Mengapa kita perlu nengok sisi seramnya? Karena sosok Gareng juga sosok pengajian. Dengan membaca Gareng kita melihat tipikal preman insyaf. Preman pensiun. Bekas tukang berkelahi yang sudah babak belur dan cacat, tetapi akhirnya memilih jalan pulang, bertobat, dan hidup normal di jalan lurus, bersukacita bersama orang banyak.
Tetapi kalaupun kita akan meninggalkan kisah seramnya itu. Kita tiadakan kisah semisal itu dari imaji kita.

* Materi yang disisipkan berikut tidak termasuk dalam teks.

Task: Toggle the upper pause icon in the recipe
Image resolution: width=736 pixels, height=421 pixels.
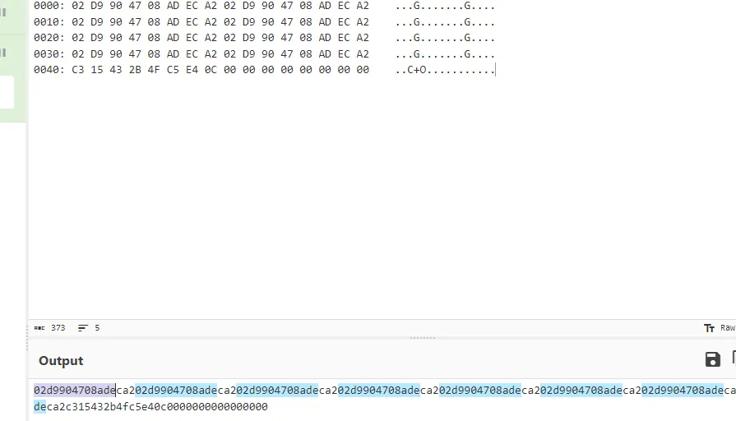Action: (x=3, y=12)
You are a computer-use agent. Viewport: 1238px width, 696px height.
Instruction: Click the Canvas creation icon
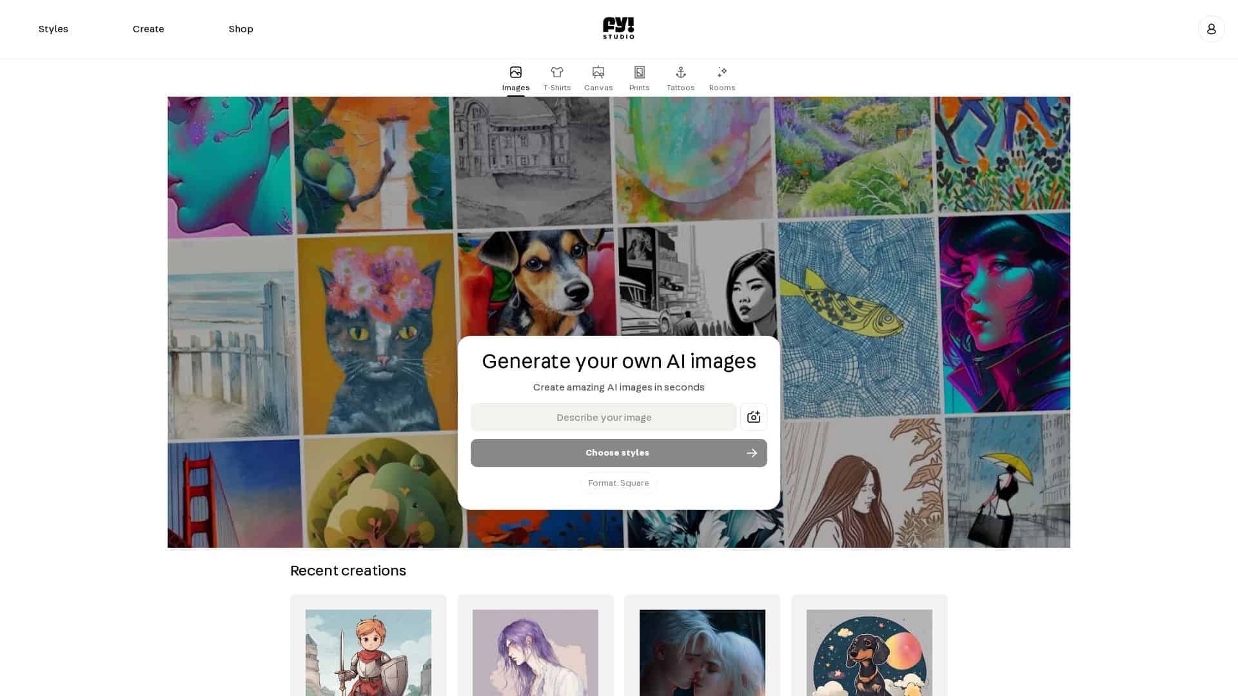[x=598, y=72]
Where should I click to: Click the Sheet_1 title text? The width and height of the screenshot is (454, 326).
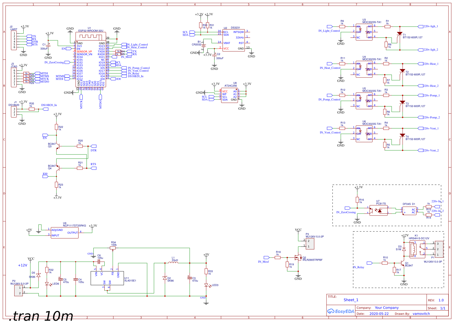[x=351, y=300]
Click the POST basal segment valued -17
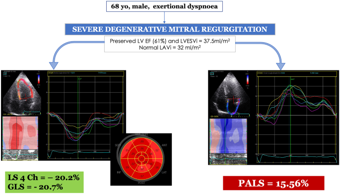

Citra yang akan didapati adalah makna simbul yang sudah kadung populer sebagai ajaran Islam, ajaran Punakawan dari ciri khas Gareng itu.
Sebut saja, dia juling. Artinya, walaupun dia nampak melihat lurus ke depan, ke suatu ujung pandang, dia tahu apa-apa yang terjadi di samping kanan-kiri, bahkan yang di belakangnya. Pada matanya ada spion sekaligus lampu sen. Karena itu masyarakat melihat ia seperti tidak fokus ke satu titik. Padahal fokus ke satu titik itu bisa diterjemahkan fokus ke segala arah, ketika segala arah adalah satu kumparan. Arena yang harus disikapi dalam satu waktu. Begini begitu itu bagaimana?
Ada yang menerjemahkan, mata juling artinya tidak mau melihat hal-hal yang buruk. Bukan dalam pengertian awam, tidak mengarahkan muka dan mata ke suatu arah. Tetapi lebih sebagai brntuk ketidakperdulan. Sehingga kalau dipersonifikasikan, seperti ada preman bertanya, kenapa kamu tidak mendukung maksiatku? Maka Gareng bersuara atau tanpa suara sudah menjawab, aku tidak mau melihatmu. Sebab sebenarnya, sudi melihat itu artinya mau mengakui.
Maka bayangkanlah kalau Gareng ngemci (jadi MC). Meskipun ia bergoyang sambil melihat artis-artis seseksi Zaskia Gotik atau Inul Daratista, ia aman terkendali. Ia tidak melihat keburukan, alias tidak mau mengambil keburukan. Ia mau hiburan yang ceria dan baik-baik saja. Ia bisa melihat tasbih dan tafsir tasbih. Dia berdiri di atas panggung Campursari dan Jaipongan tetapi hatinya berdiri di atas sajadah belaka. Ia melihat atas melihat bawah. Melihat depan dan belakang. Bukan mengamini terang dan gelap. Bukan mengamini pahala dan dosa.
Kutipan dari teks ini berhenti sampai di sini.